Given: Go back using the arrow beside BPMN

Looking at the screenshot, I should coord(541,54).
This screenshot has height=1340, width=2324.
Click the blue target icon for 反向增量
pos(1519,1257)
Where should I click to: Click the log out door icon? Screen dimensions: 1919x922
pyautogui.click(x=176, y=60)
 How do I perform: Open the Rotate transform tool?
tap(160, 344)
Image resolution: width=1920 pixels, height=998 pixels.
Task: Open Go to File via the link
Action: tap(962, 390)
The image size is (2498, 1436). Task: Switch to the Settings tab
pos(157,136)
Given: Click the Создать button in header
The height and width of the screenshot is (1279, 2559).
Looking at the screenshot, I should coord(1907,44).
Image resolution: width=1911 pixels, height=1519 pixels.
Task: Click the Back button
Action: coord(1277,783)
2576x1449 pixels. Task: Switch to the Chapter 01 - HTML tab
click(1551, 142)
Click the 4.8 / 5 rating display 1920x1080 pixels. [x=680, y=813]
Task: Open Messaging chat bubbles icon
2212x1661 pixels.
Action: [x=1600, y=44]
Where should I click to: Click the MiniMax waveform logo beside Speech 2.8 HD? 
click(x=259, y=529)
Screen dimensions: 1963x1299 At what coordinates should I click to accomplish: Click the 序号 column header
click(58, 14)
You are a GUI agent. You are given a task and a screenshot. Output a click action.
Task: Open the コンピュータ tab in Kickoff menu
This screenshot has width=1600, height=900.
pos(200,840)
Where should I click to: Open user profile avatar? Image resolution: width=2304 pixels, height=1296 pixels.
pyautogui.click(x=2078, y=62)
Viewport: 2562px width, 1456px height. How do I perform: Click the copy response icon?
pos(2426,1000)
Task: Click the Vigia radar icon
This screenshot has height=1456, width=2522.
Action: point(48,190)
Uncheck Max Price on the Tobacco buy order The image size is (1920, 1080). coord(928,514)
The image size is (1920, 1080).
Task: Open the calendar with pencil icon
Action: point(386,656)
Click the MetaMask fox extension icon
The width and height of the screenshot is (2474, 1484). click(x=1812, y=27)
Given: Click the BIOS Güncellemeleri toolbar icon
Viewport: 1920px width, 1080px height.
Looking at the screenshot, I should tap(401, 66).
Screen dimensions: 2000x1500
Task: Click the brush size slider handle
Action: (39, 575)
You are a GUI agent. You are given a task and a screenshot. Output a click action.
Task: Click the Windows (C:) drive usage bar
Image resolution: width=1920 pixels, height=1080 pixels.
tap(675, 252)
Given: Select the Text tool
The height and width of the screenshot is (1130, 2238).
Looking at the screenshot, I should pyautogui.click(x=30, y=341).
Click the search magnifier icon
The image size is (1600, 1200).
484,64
--
» **Task**: Restate all of the entries exactly, please.

» **Problem solution**:
Given: Go back using the arrow beside BPMN

Looking at the screenshot, I should coord(541,54).
This screenshot has height=1340, width=2324.
Click the blue target icon for 反向增量
pos(1519,1257)
Where should I click to: Click the log out door icon? Screen dimensions: 1919x922
pyautogui.click(x=176, y=60)
 How do I perform: Open the Rotate transform tool?
tap(160, 344)
Image resolution: width=1920 pixels, height=998 pixels.
Task: Open Go to File via the link
Action: tap(962, 390)
The image size is (2498, 1436). Task: Switch to the Settings tab
pos(157,136)
Given: Click the Создать button in header
The height and width of the screenshot is (1279, 2559).
Looking at the screenshot, I should coord(1907,44).
Image resolution: width=1911 pixels, height=1519 pixels.
Task: Click the Back button
Action: coord(1277,783)
2576x1449 pixels. Task: Switch to the Chapter 01 - HTML tab
click(1551, 142)
Click the 4.8 / 5 rating display 1920x1080 pixels. [x=680, y=813]
Task: Open Messaging chat bubbles icon
2212x1661 pixels.
Action: [x=1600, y=44]
Where should I click to: Click the MiniMax waveform logo beside Speech 2.8 HD? 
click(x=259, y=529)
Screen dimensions: 1963x1299 At what coordinates should I click to accomplish: Click the 序号 column header
click(58, 14)
You are a GUI agent. You are given a task and a screenshot. Output a click action.
Task: Open the コンピュータ tab in Kickoff menu
This screenshot has width=1600, height=900.
pos(200,840)
Where should I click to: Open user profile avatar? Image resolution: width=2304 pixels, height=1296 pixels.
pyautogui.click(x=2078, y=62)
Viewport: 2562px width, 1456px height. How do I perform: Click the copy response icon?
pos(2426,1000)
Task: Click the Vigia radar icon
This screenshot has height=1456, width=2522.
Action: point(48,190)
Uncheck Max Price on the Tobacco buy order The image size is (1920, 1080). coord(928,514)
The image size is (1920, 1080).
Task: Open the calendar with pencil icon
Action: point(386,656)
Click the MetaMask fox extension icon
The width and height of the screenshot is (2474, 1484). click(x=1812, y=27)
Given: Click the BIOS Güncellemeleri toolbar icon
Viewport: 1920px width, 1080px height.
Looking at the screenshot, I should tap(401, 66).
Screen dimensions: 2000x1500
Task: Click the brush size slider handle
Action: (39, 575)
You are a GUI agent. You are given a task and a screenshot. Output a click action.
Task: Click the Windows (C:) drive usage bar
Image resolution: width=1920 pixels, height=1080 pixels.
tap(675, 252)
Given: Select the Text tool
The height and width of the screenshot is (1130, 2238).
Looking at the screenshot, I should pyautogui.click(x=30, y=341).
Click the search magnifier icon
The image size is (1600, 1200).
484,64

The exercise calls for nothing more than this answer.